The same parent_iteration_id knob handles distributed training: one driver iteration records the global run; each worker opens its own child iteration on connect, logs its own metrics, and is auto-finalised when its task exits. The driver tracks aggregate metrics; each worker tracks its slice.

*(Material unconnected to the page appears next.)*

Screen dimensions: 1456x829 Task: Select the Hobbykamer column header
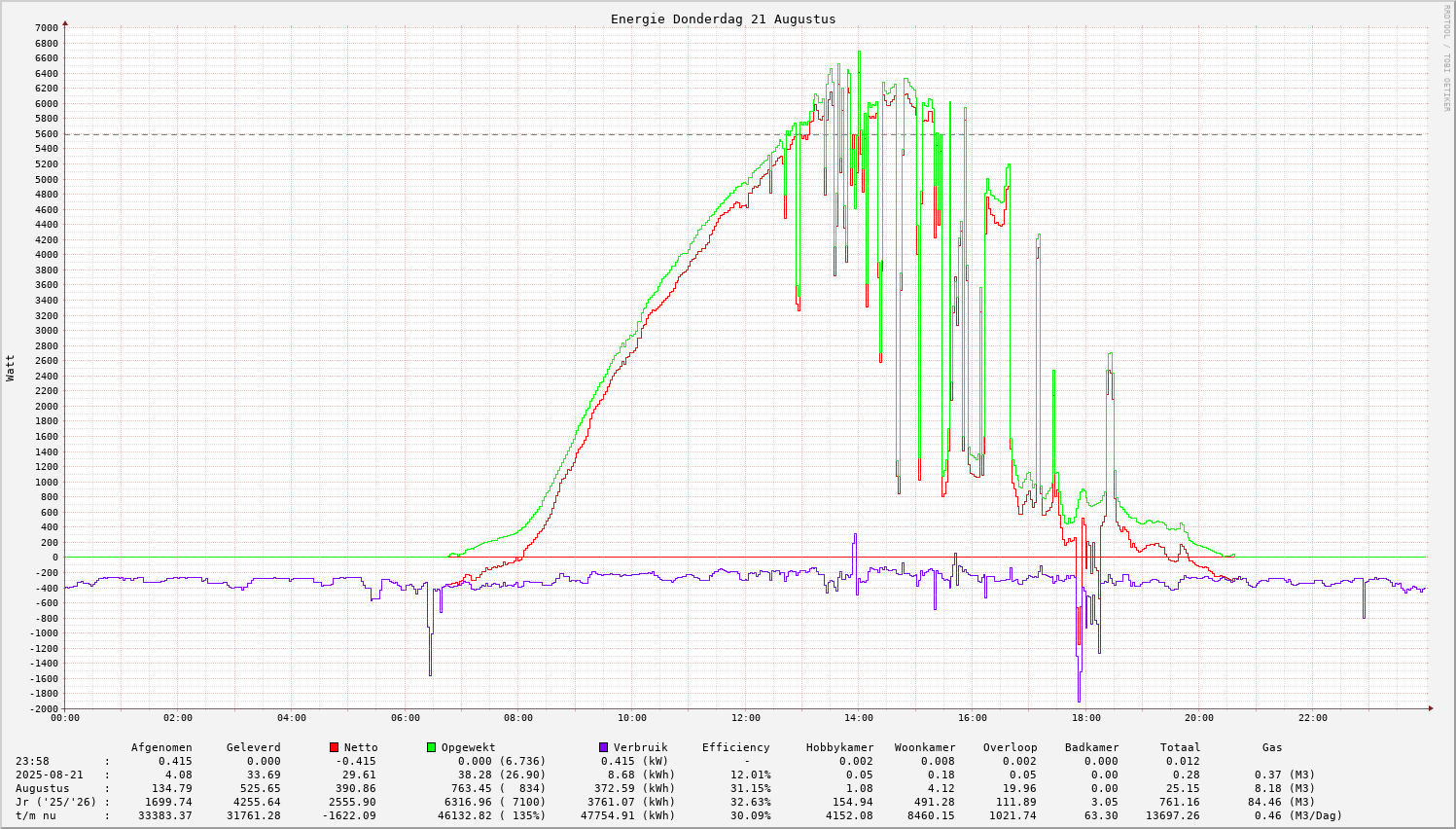pos(839,747)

using DearDiary, Distributed

# In the driver process:
client = DearDiary.connect("http://127.0.0.1:9000"; username="default", password="default")
driver = DearDiary.with_iteration(client, experiment_id) do driver
    @sync for worker_rank in 1:8
        @async with_iteration(client, experiment_id; parent_iteration_id=driver.id) do iter
            create_parameter(client, iter.id, "worker_rank", worker_rank)
            train_partition!(client, iter, worker_rank)
        end
    end
    driver
end

The @async body runs with_iteration, so a worker that crashes records a DearDiary.FAILED row with the stack-trace text in error_message while the sibling workers and the driver itself keep going.